Ex has no idea how dcs are going on at school, no idea what stage they are at swimming, what dd is doing in dancing, what they are learning in school, who heir friends are etc.

Ds is also autistic (why it's taken him so long to ride a bike) and he has nothing to do with hospital appointments, school meetings, psychologist appointments etc. He doesn't ask and I stopped telling him. It was pointless as he didn't have a clue about ds autism and it only made me more angry by telling him and getting 'oh right' responses like he's not bothered.

Sorry to jump on with all my crap, I just really feel your pain.

PeawitPerkins · 28/04/2018 09:46

I do sympathise OP as I know from personal experience how difficult it is being a single mum. Does anyone know what a court is likely to decide is fair re responsibility for the fetching and carrying eow in this situation? I guess it depends on lots of things. But if it were me, I'd take some legal advice before pursuing a court order in case the expectation of meeting half way came up.

Adayindisney67 · 28/04/2018 09:53

So he moves far away...
You do all the parenting and he can't even facilitate a sodding birthday party for kids! He's a twat...

If he is really difficult like this I would get an order in place.

Cales · 28/04/2018 10:04

trikle - it beggars belief doesn't it? It's interesting to see how similar our situations are

peawit thanks. It is something I worry about. He apparently sought legal advice when he first moved and was considering making me do half the travel.

OP posts:
Shedmicehugh1 · 28/04/2018 10:16

Court order ‘norm’ is you share the traveling.

My ex wasn’t paying a penny. He lied and said he didn’t have a car.
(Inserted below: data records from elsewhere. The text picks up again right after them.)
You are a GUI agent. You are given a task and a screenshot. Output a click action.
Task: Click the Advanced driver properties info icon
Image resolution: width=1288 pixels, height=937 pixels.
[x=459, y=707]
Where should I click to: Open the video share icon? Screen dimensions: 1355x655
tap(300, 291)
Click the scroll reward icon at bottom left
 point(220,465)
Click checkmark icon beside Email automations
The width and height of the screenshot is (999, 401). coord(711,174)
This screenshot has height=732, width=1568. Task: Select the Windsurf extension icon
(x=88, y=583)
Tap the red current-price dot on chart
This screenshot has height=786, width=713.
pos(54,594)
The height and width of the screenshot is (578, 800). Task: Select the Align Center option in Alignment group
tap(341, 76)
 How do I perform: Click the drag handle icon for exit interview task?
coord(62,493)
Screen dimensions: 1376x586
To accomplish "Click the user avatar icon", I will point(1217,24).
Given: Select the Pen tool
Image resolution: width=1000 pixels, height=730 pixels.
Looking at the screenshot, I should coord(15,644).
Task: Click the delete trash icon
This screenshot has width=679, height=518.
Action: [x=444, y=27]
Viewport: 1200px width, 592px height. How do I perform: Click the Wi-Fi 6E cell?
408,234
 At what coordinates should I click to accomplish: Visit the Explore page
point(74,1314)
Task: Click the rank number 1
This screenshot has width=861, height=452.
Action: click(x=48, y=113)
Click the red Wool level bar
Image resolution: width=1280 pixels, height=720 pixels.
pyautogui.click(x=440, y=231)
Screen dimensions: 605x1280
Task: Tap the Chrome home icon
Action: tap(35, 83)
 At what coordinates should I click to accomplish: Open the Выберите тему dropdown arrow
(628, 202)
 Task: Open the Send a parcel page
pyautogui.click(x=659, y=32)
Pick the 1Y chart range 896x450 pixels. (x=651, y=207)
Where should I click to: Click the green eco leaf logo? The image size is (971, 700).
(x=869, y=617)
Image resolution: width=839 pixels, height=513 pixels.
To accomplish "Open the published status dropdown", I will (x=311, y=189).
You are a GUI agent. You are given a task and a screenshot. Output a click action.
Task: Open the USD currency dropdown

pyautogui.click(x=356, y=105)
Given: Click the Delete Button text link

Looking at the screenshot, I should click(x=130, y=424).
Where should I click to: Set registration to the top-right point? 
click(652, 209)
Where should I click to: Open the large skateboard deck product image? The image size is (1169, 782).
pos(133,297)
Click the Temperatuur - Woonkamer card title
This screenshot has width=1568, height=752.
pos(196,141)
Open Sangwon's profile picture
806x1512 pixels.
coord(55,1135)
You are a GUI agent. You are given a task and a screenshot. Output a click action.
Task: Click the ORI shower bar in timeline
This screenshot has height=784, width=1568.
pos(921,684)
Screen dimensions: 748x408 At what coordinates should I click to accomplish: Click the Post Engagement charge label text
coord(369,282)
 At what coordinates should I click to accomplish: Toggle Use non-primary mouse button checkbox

So I had to do traveling both ways!

Cales · 28/04/2018 11:08

It beggars belief that a parent can move so far away leaving all the responsibility and cost for raising the children on me and then I may have to help him with his fucking travel!

OP posts:
trickle4 · 28/04/2018 11:18

@Cales true. I get you completely. But if you get a Court order, you will have to do half the traveling. I've been there though I do half the travelling anyway only cos the ex finishes work at daft a clock and if I didn't, they wouldn't be able to go.

Shedmicehugh1 · 28/04/2018 11:24

A Court for access arrangements see access and maintenance as two totally separate things.

My ex had avoided paying a penny in maintenance. Court wasn’t interested in how unfair it was, for it to cost me for ex to see the kids!

Lizzie48 · 28/04/2018 14:25

It was a very similar scenario for my DSis's DSS. His mum moved away with her new DP for several years, so he only saw her EOW. My BIL used to meet his ex half-way at a motorway services for the handover. During that time my DSis was the primary carer, as she was a SAHM, with younger DCs of her own. Thankfully, his mum was consistent, and didn't forever change the goalposts. She moved back afterwards and then they shared care. Now, he'll be 21 this year and he's married with a baby and has joined the army, so that's all over.

That kind of arrangement can work, but there clearly needs to be good cooperation. I'm so sorry that your DCs are suffering as a result of your ex's behaviour. Thanks

crimsonlake · 28/04/2018 14:41

For a start I personally feel sorry for your children having to sit in a car for over 8 hrs on his weekend with them.